Haykırıyor bize kamyondakiler: Ey insanlar! Ülkemde savaş varsa, evimin üzerine bombalar yağıyorsa bu benim suçum mu? Töre denen şey kardeşimi öldürmemi söylüyorsa ve ben onu çok seviyorsam yaşama hakkım yok mu? Parasızsam, açsam, iş kurmayı denemiş ama tefeciler yüzünden yürütememişsem öleyim mi? Ben de insan onuruna yakışır bir hayat sürmeyi hak etmiyor muyum? Ölümden korkuyorsam ayıp mı? Umut ediyorsam ve kendime yeni bir gelecek tasarlamaya çalışıyorsam utanayım mı?

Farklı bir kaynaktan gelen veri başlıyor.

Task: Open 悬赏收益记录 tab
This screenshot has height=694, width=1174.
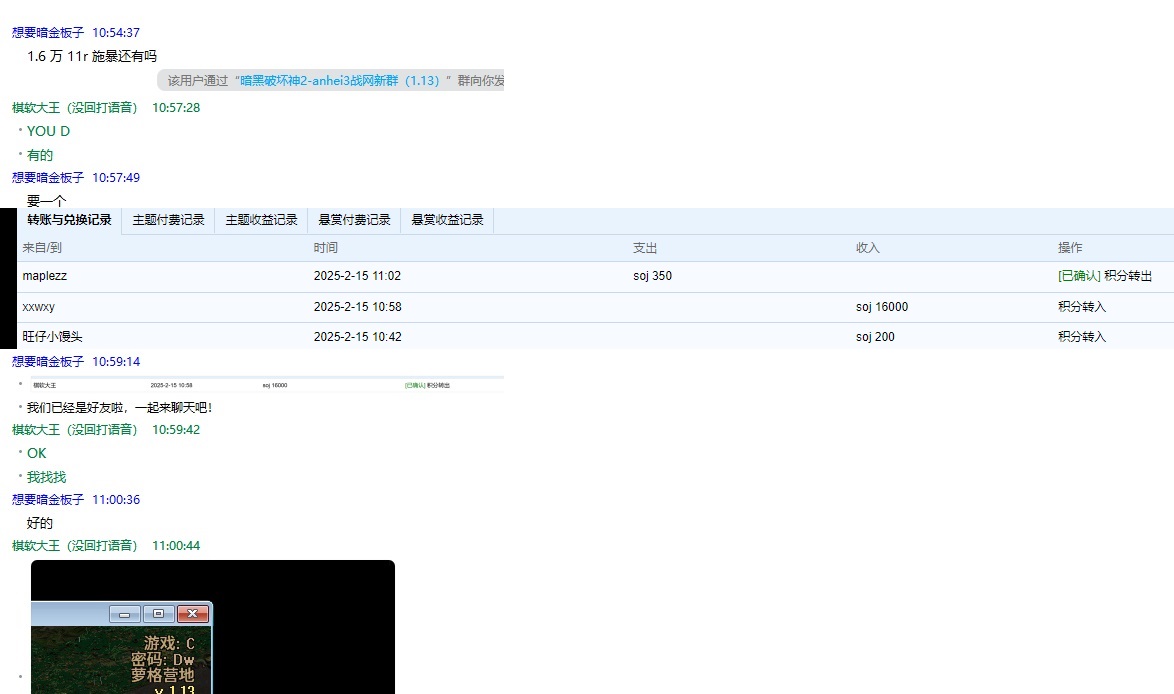Action: click(x=447, y=220)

Kısacası, oyunun kostüm tasarımını yapan Özlem Karabay'ın ifade ettiği gibi "Geleceğini hiç bilemeden, hesaplayamadan yaşadığı yerden hiç umudu kalmayıp bilinmez bir yarına, bilinmez bir yola çıkan insanların... bilinmez ülkelerde huzur bulma ümidiyle yaşadıkları toprakların huzursuzluğundan kaçarken yolları kesişen karakterlerin yol öyküsü" bu oyun.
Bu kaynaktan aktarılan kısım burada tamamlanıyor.